Aufgabe 1: In welchem Rahmen wird die Operationalisierung psychodynamischer Diagnostik laut dem Textauszug bislang noch vorwiegend genutzt?
Aufgabe 2: Geben Sie aus dem Textauszug wortgetreu den Teil wieder, der mit den Worten „Fokussierung auf Kernthemen“ beginnt und mit „tiefenpsychologisch arbeitender Therapeuten.“ endet.

Zwischen der Operationalisierung psychodynamischer Diagnostik, Lacan und Jaspers – zum psychodynamischen Verstehen in der Postmoderne
Die enorme Entwicklung psychodynamischer Theoriebildung in mehr als 100 Jahren konfrontiert Therapeuten mit vielerlei Theorieausrichtungen. Was zu Zeiten Freuds als offener, tendenzloser psychoanalytischer Prozess begann, der als Ein-Personen-Psychologie in Erscheinung trat, ist in dieser Form in der heutigen Praxis nur noch selten anzutreffen. Über die aktive Haltung, die Nutzung des Übertragungsgeschehens, die stärkere Einbeziehung der Familienmitglieder, bis hin zur relationalen, intersubjektiven Perspektive hat die Entwicklung der psychodynamischen Psychotherapie Modifikationen durchlaufen und sich verschiedenste Konzepte in unterschiedlicher Ausprägung zu eigen gemacht. Es stellt sich die Frage, wie angesichts zunehmender Virtualisierung der Lebenswelt psychodynamische Psychotherapie künftig zu konzeptualisieren sein wird.
Fokussierung auf Kernthemen
Psychodynamisch arbeitende Therapeuten sehen sich einer Vielzahl von Ansätzen gegenüber, die, um effektiv behandeln zu können, in ein konsistentes Konzept zu bringen sind. Die Operationalisierung psychodynamischer Diagnostik (OPD) (1) stellt hier eine Verdichtung konflikt-, beziehungs- und strukturbezogenen Arbeitens dar, die in Diagnostik und Behandlungstechnik auf relevante Kernthemen des Patienten fokussiert. Das übungsintensive Instrument, das bislang noch vorwiegend im stationären Rahmen genutzt wird, findet nun vermehrt Eingang in das Denken und die Technik psychoanalytischer und tiefenpsychologisch arbeitender Therapeuten.

Datensatzzeilen:
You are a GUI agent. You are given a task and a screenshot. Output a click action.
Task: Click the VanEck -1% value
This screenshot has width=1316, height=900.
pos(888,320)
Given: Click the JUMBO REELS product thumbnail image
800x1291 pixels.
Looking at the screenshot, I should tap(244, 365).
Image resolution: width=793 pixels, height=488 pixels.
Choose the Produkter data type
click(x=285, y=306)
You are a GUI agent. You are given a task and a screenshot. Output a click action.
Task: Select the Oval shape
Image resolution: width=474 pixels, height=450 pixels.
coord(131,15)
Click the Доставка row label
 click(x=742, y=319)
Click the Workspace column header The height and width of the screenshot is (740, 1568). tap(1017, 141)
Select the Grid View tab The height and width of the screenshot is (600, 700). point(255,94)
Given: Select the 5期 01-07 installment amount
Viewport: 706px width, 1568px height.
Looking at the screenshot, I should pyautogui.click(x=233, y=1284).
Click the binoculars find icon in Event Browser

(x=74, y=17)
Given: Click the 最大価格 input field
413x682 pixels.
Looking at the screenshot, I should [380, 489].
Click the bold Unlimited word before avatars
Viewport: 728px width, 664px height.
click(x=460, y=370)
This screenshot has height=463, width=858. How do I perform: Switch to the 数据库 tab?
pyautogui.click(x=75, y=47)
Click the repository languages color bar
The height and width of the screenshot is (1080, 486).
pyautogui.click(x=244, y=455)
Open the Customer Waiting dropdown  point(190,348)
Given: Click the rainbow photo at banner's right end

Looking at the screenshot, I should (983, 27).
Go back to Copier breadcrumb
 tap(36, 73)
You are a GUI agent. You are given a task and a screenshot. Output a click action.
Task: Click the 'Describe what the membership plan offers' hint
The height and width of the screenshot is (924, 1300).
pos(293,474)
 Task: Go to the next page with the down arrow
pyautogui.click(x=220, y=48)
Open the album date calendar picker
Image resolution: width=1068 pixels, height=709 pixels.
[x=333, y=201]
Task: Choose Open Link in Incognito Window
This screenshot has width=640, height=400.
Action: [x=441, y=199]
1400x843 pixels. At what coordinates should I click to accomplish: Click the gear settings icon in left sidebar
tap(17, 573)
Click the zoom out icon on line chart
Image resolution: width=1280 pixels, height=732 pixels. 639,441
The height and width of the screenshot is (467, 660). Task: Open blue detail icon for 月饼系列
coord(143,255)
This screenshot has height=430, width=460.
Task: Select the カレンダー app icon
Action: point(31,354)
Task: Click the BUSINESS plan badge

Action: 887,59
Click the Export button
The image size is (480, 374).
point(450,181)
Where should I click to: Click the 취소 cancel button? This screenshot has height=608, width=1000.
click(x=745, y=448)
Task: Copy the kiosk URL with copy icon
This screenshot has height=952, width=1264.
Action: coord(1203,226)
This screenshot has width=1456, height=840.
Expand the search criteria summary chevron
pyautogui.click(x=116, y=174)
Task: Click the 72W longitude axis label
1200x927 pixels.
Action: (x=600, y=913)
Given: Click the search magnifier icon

Übungsergebnis 1: Bislang noch vorwiegend im stationären Rahmen.

Übungsergebnis 2:
Fokussierung auf Kernthemen
Psychodynamisch arbeitende Therapeuten sehen sich einer Vielzahl von Ansätzen gegenüber, die, um effektiv behandeln zu können, in ein konsistentes Konzept zu bringen sind. Die Operationalisierung psychodynamischer Diagnostik (OPD) (1) stellt hier eine Verdichtung konflikt-, beziehungs- und strukturbezogenen Arbeitens dar, die in Diagnostik und Behandlungstechnik auf relevante Kernthemen des Patienten fokussiert. Das übungsintensive Instrument, das bislang noch vorwiegend im stationären Rahmen genutzt wird, findet nun vermehrt Eingang in das Denken und die Technik psychoanalytischer und tiefenpsychologisch arbeitender Therapeuten.